Return on investment (ROI), the yardstick against which most corporate IT projects are measured, has not been consistently used as a justification for data warehousing for two reasons. First, in the rush to implement this highly popular decision support solution and important competitive weapon, early adopters have tended to evaluate data warehousing using less stringent criteria than for other technology outlays. Second, due to the relative immaturity of the technology, data warehousing projects are recognized as inherently risky and deserving of greater latitude in delivering ROI. As data warehousing gains in popularity, however, the next wave of corporate users is becoming more results oriented and cost conscious and demanding a more accurate measurement of quantitative and qualitative returns.

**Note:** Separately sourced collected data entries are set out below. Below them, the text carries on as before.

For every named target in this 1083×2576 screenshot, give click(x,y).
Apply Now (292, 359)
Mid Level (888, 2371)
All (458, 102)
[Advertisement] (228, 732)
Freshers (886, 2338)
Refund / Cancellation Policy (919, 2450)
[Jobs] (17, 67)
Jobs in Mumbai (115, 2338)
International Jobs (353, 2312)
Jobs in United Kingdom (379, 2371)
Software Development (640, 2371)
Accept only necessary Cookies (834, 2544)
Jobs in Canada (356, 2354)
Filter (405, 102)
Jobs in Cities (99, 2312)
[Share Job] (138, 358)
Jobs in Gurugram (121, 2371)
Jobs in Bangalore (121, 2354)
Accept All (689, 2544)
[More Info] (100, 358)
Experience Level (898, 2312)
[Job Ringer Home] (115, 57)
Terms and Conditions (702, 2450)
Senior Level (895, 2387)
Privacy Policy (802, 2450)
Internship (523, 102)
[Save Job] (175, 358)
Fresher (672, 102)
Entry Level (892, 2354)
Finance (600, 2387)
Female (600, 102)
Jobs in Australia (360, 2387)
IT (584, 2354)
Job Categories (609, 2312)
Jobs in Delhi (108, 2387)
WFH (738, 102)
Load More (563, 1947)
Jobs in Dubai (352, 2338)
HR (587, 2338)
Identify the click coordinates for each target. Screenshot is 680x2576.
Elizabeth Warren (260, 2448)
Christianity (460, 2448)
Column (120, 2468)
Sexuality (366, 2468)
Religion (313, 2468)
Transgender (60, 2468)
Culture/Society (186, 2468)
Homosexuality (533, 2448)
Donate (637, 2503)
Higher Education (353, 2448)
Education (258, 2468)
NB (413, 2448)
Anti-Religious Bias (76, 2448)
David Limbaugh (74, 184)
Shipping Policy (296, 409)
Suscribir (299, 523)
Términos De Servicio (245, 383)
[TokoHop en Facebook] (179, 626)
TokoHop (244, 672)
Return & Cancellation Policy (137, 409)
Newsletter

Although hard numbers supporting data warehousing ROI are only beginning to trickle in, Forrester Research asserts growth is "guaranteed,"1 and IDC Canada predicts a 38 percent annual compound rate of growth through Y2000.2 Many companies are initiating or expanding their data warehousing projects in expectation of significant business benefits. Data warehousing's major attractions, according to a Forrester survey of 50 Fortune 1,000 companies, are better data to guide decisions, the ability to make decisions faster and a competitive advantage, all of which carry the potential for enormous returns.1 Data warehousing can also strengthen marketing effectiveness by supplying integrated customer profiles and revealing trends. From a cost savings standpoint, a warehouse can deliver a more efficient decision support infrastructure than individual systems.